*About this task:* No picture belongs in the answer, which must hold exactly the lines from the one with "Where should I" through the final line below.

*Data extract:*
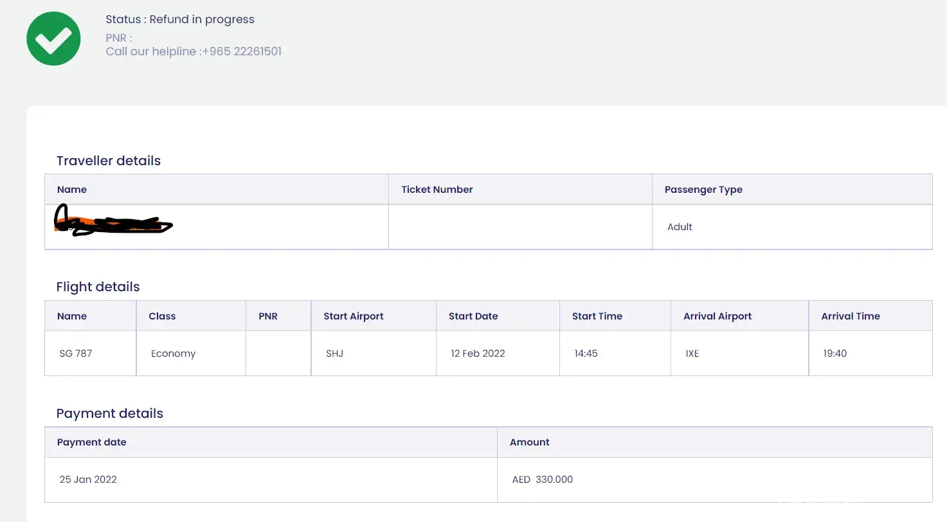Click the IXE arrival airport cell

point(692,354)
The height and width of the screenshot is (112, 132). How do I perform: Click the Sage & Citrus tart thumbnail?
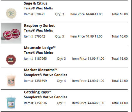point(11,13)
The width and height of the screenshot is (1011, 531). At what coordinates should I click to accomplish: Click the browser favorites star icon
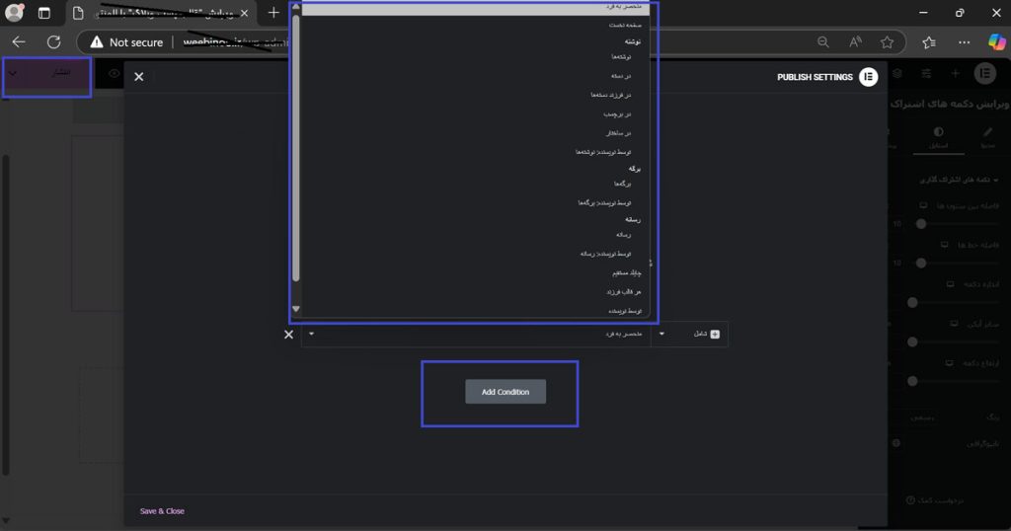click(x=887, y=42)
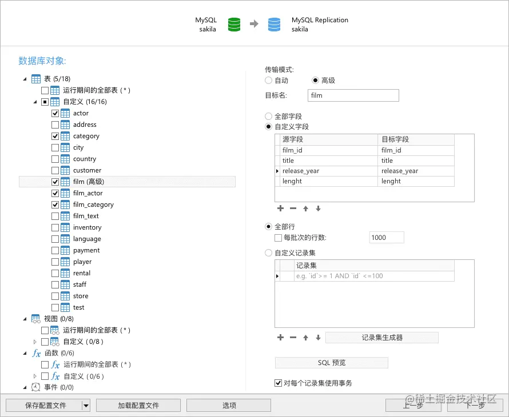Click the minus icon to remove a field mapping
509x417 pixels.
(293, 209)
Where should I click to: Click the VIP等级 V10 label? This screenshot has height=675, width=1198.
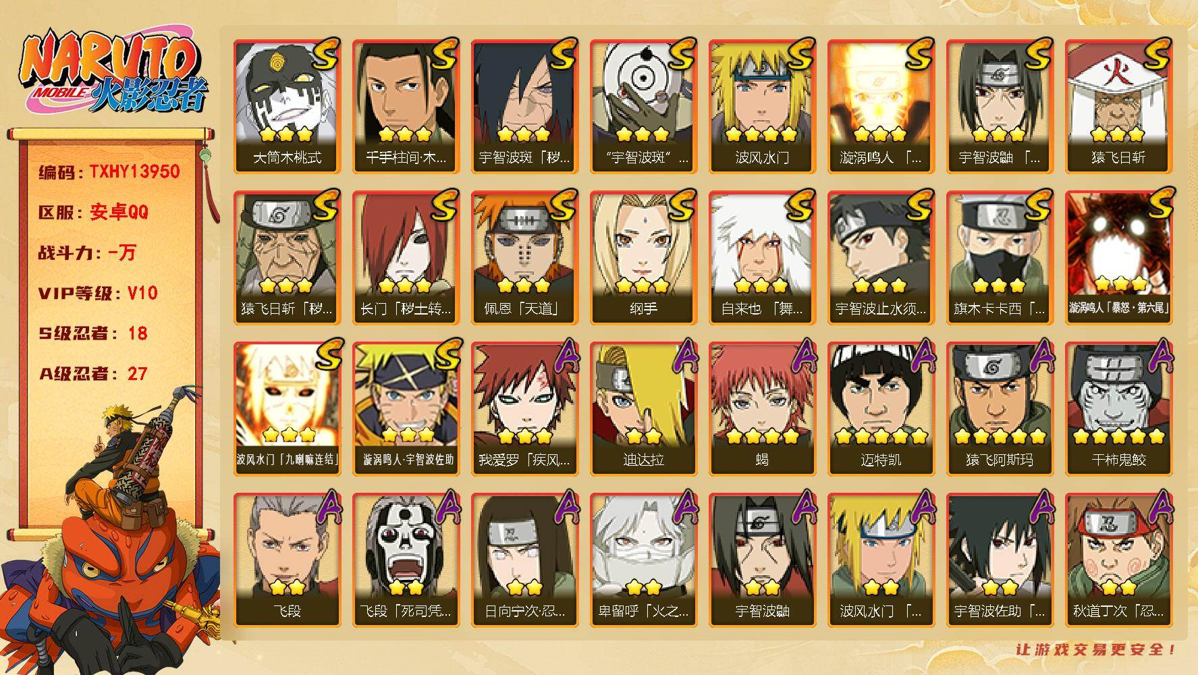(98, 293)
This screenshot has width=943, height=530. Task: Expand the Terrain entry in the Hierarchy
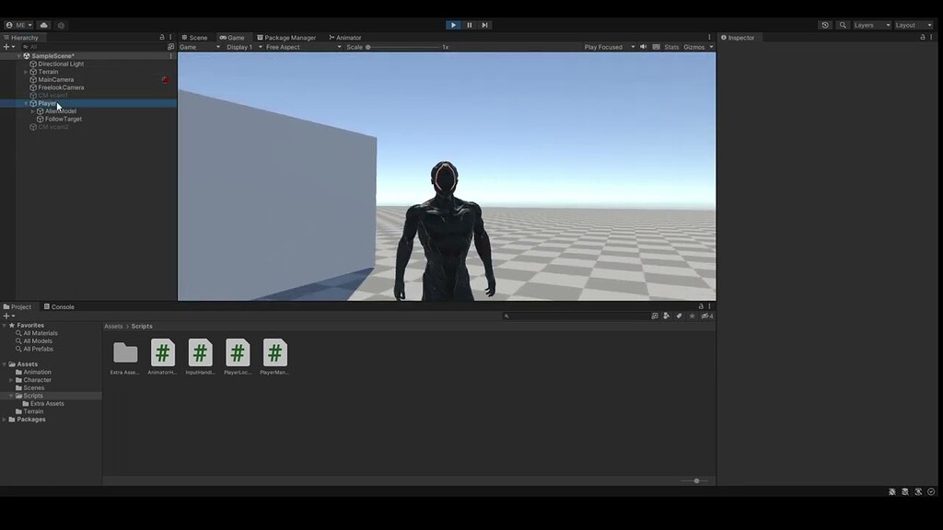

*Solution to this problem:*
Where should I click to: Click the VIP等级 V10 label? This screenshot has height=675, width=1198.
(98, 293)
This screenshot has width=943, height=530. Task: Expand the Terrain entry in the Hierarchy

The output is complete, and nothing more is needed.